Rewrite every one of the saved entries below, changing "GUI agent" to "screen assistant" and keeping everything else the same.

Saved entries
▽

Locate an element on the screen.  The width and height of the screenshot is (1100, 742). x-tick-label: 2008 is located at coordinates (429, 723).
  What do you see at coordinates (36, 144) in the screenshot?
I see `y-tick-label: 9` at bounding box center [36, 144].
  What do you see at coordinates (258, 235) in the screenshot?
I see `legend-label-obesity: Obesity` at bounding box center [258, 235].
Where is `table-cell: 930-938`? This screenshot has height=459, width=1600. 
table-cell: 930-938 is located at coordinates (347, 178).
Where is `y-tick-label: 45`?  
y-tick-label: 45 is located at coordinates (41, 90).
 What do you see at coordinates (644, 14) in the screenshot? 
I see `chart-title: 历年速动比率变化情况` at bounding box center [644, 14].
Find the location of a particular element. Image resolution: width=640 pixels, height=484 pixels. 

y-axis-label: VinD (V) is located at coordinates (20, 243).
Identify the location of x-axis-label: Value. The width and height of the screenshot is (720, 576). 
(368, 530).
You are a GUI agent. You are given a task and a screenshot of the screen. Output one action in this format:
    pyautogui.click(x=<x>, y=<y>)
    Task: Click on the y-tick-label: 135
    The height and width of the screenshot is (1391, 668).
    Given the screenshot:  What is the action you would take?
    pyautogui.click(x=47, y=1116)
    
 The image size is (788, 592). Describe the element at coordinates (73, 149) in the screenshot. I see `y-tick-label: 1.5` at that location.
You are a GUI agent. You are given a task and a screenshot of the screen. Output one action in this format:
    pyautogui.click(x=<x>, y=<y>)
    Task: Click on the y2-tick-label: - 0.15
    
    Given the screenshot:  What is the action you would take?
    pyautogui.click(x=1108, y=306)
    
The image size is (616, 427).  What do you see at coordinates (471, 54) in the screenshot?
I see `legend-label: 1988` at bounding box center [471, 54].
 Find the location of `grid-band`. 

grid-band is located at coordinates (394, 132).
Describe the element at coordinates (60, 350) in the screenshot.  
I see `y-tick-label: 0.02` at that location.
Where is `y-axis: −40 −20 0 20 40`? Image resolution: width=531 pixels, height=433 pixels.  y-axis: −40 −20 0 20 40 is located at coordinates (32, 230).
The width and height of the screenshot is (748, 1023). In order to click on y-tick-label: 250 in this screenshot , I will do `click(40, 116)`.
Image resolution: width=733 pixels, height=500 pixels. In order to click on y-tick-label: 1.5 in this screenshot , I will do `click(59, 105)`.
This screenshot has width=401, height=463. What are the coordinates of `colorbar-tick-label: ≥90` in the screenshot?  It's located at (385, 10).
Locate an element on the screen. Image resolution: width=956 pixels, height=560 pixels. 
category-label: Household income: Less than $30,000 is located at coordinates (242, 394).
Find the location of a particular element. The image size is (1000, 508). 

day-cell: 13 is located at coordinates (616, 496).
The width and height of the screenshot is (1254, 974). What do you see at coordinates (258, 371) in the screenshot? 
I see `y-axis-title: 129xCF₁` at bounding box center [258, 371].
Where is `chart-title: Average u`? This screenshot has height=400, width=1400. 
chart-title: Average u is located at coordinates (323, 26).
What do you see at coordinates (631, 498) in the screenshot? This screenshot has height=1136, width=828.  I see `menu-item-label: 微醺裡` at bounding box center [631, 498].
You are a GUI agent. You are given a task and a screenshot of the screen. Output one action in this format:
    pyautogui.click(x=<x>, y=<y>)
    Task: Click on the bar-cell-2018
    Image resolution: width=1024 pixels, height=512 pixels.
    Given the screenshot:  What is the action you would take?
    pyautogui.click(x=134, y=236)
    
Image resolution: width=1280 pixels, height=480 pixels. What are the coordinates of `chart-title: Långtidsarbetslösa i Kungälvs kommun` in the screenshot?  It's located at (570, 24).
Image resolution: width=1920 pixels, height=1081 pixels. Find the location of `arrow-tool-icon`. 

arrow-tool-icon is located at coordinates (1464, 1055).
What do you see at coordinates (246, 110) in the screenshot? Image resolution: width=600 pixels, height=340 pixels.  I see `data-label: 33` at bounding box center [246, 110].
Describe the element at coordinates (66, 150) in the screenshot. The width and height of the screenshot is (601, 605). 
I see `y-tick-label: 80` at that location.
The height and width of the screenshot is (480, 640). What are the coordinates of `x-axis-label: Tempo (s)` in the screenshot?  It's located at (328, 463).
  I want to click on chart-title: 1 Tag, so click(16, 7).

△

RESPONSE FOR THIS EXERCISE:
Locate an element on the screen.  The width and height of the screenshot is (1100, 742). x-tick-label: 2008 is located at coordinates (429, 723).
  What do you see at coordinates (36, 144) in the screenshot?
I see `y-tick-label: 9` at bounding box center [36, 144].
  What do you see at coordinates (258, 235) in the screenshot?
I see `legend-label-obesity: Obesity` at bounding box center [258, 235].
Where is `table-cell: 930-938`? This screenshot has height=459, width=1600. 
table-cell: 930-938 is located at coordinates (347, 178).
Where is `y-tick-label: 45`?  
y-tick-label: 45 is located at coordinates (41, 90).
 What do you see at coordinates (644, 14) in the screenshot? 
I see `chart-title: 历年速动比率变化情况` at bounding box center [644, 14].
Find the location of a particular element. Image resolution: width=640 pixels, height=484 pixels. 

y-axis-label: VinD (V) is located at coordinates (20, 243).
Identify the location of x-axis-label: Value. The width and height of the screenshot is (720, 576). 
(368, 530).
You are a screen assistant. You are given a task and a screenshot of the screen. Output one action in this format:
    pyautogui.click(x=<x>, y=<y>)
    Task: Click on the y-tick-label: 135
    The height and width of the screenshot is (1391, 668).
    Given the screenshot:  What is the action you would take?
    pyautogui.click(x=47, y=1116)
    
 The image size is (788, 592). Describe the element at coordinates (73, 149) in the screenshot. I see `y-tick-label: 1.5` at that location.
You are a screen assistant. You are given a task and a screenshot of the screen. Output one action in this format:
    pyautogui.click(x=<x>, y=<y>)
    Task: Click on the y2-tick-label: - 0.15
    
    Given the screenshot:  What is the action you would take?
    pyautogui.click(x=1108, y=306)
    
The image size is (616, 427).  What do you see at coordinates (471, 54) in the screenshot?
I see `legend-label: 1988` at bounding box center [471, 54].
 Find the location of `grid-band`. 

grid-band is located at coordinates (394, 132).
Describe the element at coordinates (60, 350) in the screenshot.  
I see `y-tick-label: 0.02` at that location.
Where is `y-axis: −40 −20 0 20 40`? Image resolution: width=531 pixels, height=433 pixels.  y-axis: −40 −20 0 20 40 is located at coordinates (32, 230).
The width and height of the screenshot is (748, 1023). In order to click on y-tick-label: 250 in this screenshot , I will do `click(40, 116)`.
Image resolution: width=733 pixels, height=500 pixels. In order to click on y-tick-label: 1.5 in this screenshot , I will do `click(59, 105)`.
This screenshot has width=401, height=463. What are the coordinates of `colorbar-tick-label: ≥90` in the screenshot?  It's located at (385, 10).
Locate an element on the screen. Image resolution: width=956 pixels, height=560 pixels. 
category-label: Household income: Less than $30,000 is located at coordinates (242, 394).
Find the location of a particular element. The image size is (1000, 508). 

day-cell: 13 is located at coordinates (616, 496).
The width and height of the screenshot is (1254, 974). What do you see at coordinates (258, 371) in the screenshot? 
I see `y-axis-title: 129xCF₁` at bounding box center [258, 371].
Where is `chart-title: Average u`? This screenshot has height=400, width=1400. 
chart-title: Average u is located at coordinates (323, 26).
What do you see at coordinates (631, 498) in the screenshot? This screenshot has height=1136, width=828.  I see `menu-item-label: 微醺裡` at bounding box center [631, 498].
You are a screen assistant. You are given a task and a screenshot of the screen. Output one action in this format:
    pyautogui.click(x=<x>, y=<y>)
    Task: Click on the bar-cell-2018
    Image resolution: width=1024 pixels, height=512 pixels.
    Given the screenshot:  What is the action you would take?
    pyautogui.click(x=134, y=236)
    
Image resolution: width=1280 pixels, height=480 pixels. What are the coordinates of `chart-title: Långtidsarbetslösa i Kungälvs kommun` in the screenshot?  It's located at (570, 24).
Image resolution: width=1920 pixels, height=1081 pixels. Find the location of `arrow-tool-icon`. 

arrow-tool-icon is located at coordinates (1464, 1055).
What do you see at coordinates (246, 110) in the screenshot? Image resolution: width=600 pixels, height=340 pixels.  I see `data-label: 33` at bounding box center [246, 110].
Describe the element at coordinates (66, 150) in the screenshot. The width and height of the screenshot is (601, 605). 
I see `y-tick-label: 80` at that location.
The height and width of the screenshot is (480, 640). What are the coordinates of `x-axis-label: Tempo (s)` in the screenshot?  It's located at (328, 463).
  I want to click on chart-title: 1 Tag, so click(16, 7).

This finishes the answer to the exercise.